The price of meat in supermarkets could rise if processor Grampian Country Food Group succeeds in persuading supermarkets to pay more for its products.
The Grampian sales force has begun negotiating with the multiples in a bid to win a 6% increase in the amount they pay for beef, chicken, lamb and pork.
Staff have met retail executives to explain how rising feed, energy and packaging costs are wiping out farmers’ and processors’ margins.
Grampian claims that higher gas and electricity bills are making the heating of poultry sheds unsustainably expensive. Prices have risen by up to 47% in the past year. Rising feed costs are also hitting producers hard.

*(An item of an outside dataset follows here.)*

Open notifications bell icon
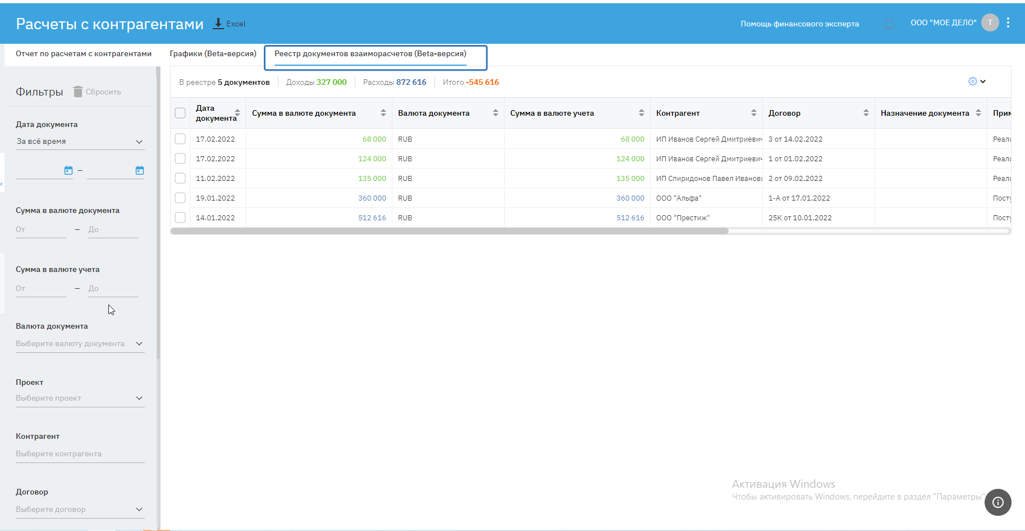[889, 24]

Meanwhile, fuel price hikes are starting to bite, impacting on haulage of livestock and finished product.
The rising cost of oil is also pushing up packaging costs.

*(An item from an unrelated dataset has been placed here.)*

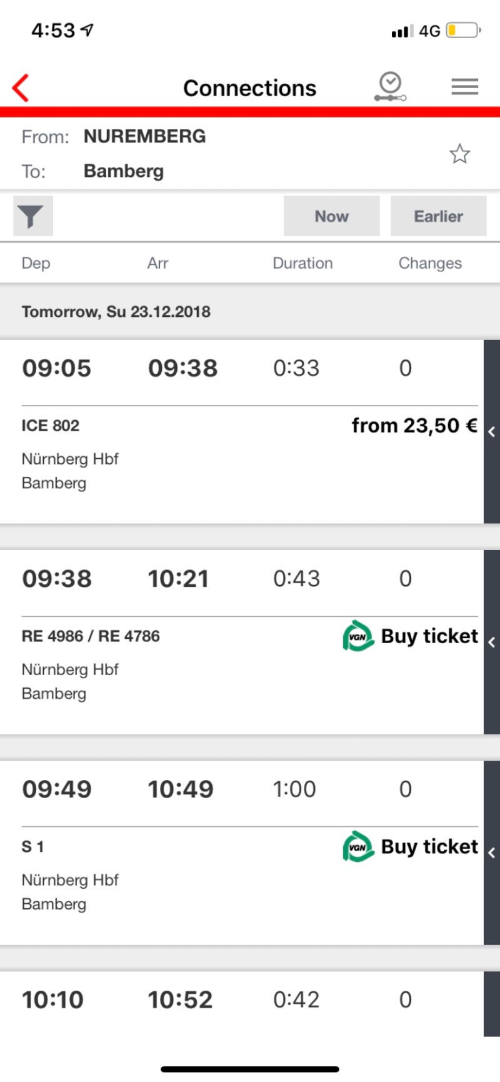Click the VGN logo for RE 4986
The width and height of the screenshot is (500, 1082).
point(358,636)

Philip Wilkinson, MD of Grampian’s chicken business, said: “We are looking for a 6% increase on packaged product, built up of 3% fuel price increases, 2% feed increases and 1% packaging increases.”
Grampian is taking care not to demand an increase in the retail price of meat, a strategy that would mirror that of the dairy industry over the past few months.
Wilkinson said: “We’re mindful of the fact that we don’t want to lose volume, and we know that price point is critical.
“But if you asked me whether I believed chicken was good value, then the answer would be yes. Do I think it is sometimes sold too cheaply? Yes I do. Do I think consumers would be prepared to pay a little more? Yes I do.”
Grampian has pledged that up to a third of any increase it wins from its retail customers - which include Tesco, Asda, Sainsbury, Morrisons and Somerfield - will be passed back to farmers.